Required Reading: The Hollowness of Obamanomics

From the Weekly Standard, “Tax Cuts, Real and Imaginary” by Newt Gingrich and Peter Ferrara As you know, I have a self-imposed guideline that prohibits linking to pieces that appear in our own magazine. No reason to offend my unlinked colleagues. Anyway, new rule – this guideline will not apply to men or women who served as Speaker of the House or in a higher office. I’m linking the Gingrich/Ferrara piece not just to curry favor with a man as powerful as Newt (although that would be plenty reason enough) but because the campaign’s renewed focus on Obamanomics and the Democrats’ purported tax cut plans make the article especially relevant. In short, the Obama campaign’s rhetoric on tax cuts is hollow at best, deliberately deceitful at worst:

The latest data from the Congressional Budget Office and the Internal Revenue Service show that the lowest 40 percent of income earners as a group actually receive net payments from the federal income tax system. (They get 3.8 percent of total federal income tax revenues instead of paying any income taxes.) The middle 20 percent of income earners pay 4.4 percent of federal income taxes.

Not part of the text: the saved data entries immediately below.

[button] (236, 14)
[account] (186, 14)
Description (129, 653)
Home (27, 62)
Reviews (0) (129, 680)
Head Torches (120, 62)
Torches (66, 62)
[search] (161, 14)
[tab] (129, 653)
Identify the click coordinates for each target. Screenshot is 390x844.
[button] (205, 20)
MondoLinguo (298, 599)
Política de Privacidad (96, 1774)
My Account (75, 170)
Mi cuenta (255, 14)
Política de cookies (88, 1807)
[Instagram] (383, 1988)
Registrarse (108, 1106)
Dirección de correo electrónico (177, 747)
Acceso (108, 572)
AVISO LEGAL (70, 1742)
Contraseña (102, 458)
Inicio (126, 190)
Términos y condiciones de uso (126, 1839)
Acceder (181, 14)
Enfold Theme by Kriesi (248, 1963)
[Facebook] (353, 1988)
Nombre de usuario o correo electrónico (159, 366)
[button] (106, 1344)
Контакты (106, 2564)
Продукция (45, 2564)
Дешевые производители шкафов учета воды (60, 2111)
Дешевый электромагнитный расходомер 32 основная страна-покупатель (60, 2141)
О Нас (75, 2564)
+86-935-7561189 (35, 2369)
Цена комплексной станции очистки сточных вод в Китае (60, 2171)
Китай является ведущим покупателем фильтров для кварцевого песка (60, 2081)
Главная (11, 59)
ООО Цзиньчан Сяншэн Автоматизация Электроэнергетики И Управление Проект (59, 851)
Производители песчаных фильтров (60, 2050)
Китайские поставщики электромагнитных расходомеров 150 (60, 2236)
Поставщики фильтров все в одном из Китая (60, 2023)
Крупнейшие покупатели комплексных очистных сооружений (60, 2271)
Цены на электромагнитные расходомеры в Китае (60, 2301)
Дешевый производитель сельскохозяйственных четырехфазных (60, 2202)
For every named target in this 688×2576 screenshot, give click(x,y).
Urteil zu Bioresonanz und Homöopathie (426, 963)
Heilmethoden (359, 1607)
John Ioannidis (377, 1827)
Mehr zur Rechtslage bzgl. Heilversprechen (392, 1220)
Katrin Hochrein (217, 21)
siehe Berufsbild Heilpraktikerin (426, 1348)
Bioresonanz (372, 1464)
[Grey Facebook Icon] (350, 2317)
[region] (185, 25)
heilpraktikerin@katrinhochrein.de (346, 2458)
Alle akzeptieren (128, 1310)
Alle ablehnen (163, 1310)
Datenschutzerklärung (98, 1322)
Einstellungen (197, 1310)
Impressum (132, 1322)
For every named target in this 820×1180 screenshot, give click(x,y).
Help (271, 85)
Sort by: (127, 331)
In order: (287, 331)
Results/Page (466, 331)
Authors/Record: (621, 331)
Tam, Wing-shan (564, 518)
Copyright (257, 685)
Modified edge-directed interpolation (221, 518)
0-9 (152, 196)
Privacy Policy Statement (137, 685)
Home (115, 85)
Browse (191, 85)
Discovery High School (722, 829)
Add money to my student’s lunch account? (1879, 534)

Thus the bottom 60 percent of income earners together, on net, pay less than 1 percent of all federal income taxes. (These workers earn 26 percent of national income.)… When Obama says that he will cut taxes for 95 percent of Americans, he is talking about his proposal for a $500 refundable income tax credit for all but the top 5 percent of income earners. For the bottom 40 percent of income earners, this will be just another check from the federal government rather than a reduction in tax liability. It is another sharp increase in government spending rather than any sort of tax cut. An arbitrary cash grant does not, moreover, do anything to improve the economy or incentivize productive business. That only comes from cutting tax rates. What Obama is proposing here is really quite similar to George McGovern’s 1972 plan to send everyone a $1,000 check, which voters rightly saw as a crass vote-buying scheme rather than serious policy.

Tax cuts, handouts – what’s the difference? Although the Obama campaign will be the first to remind you that words matter, it’s not their way to get bogged down in the semantical weeds. This issue also provides an opening for the McCain campaign to focus on a little substance this week in an area where McCain sits right in the sweet spot of popular opinion. Americans love tax cuts and are wary of grandiose governmental plans to spend still more of their money. Gingrich and Ferrara contrast the McCain and Obama plans this way:

John McCain is proposing to reduce our federal corporate tax rate to 25 percent. The top income tax rates borne by noncorporate small businesses and investors should be reduced to 25 percent as well. Obama is taking the opposite tack, calling for increases in the income tax rates that small businesses pay and additional tax increases for larger corporations (such as the so-called windfall profits tax on oil companies that would only further hurt the American economy with higher energy costs). With two-thirds of the American people now owning stocks, capital gains taxes are another middle America issue. Obama proposes to increase the top capital gains tax rate by 33 percent, which will cause a decline in the value of stocks held by middle-income families. History has also proven, time and again, that rising capital gains tax rates cost the federal government money. From 1968 to 1975, the capital gains tax rate was raised four times, and capital gains tax revenue fell by more than 50 percent. When capital gains tax rates were raised by 40 percent as part of the compromise in the 1986 tax reform act, revenues fell by 40 percent the next year, and by 1991 they had fallen by 63 percent. McCain is proposing to retain the current capital gains rate of 15 percent.

We will of course have our tactical fun in the week ahead. I’m already looking forward to the Obama campaign taking its gloves off for the 17th time and shrieking “Swiftboating!!” for the 17 millionth time. But the McCain campaign shouldn’t allow itself to think that the Obama campaign’s stumbles, amusing though they may be, are sufficient for victory. McCain and Palin will have to keep reminding the public who they are and what they stand for. Especially in areas like tax policy where their message will resonate.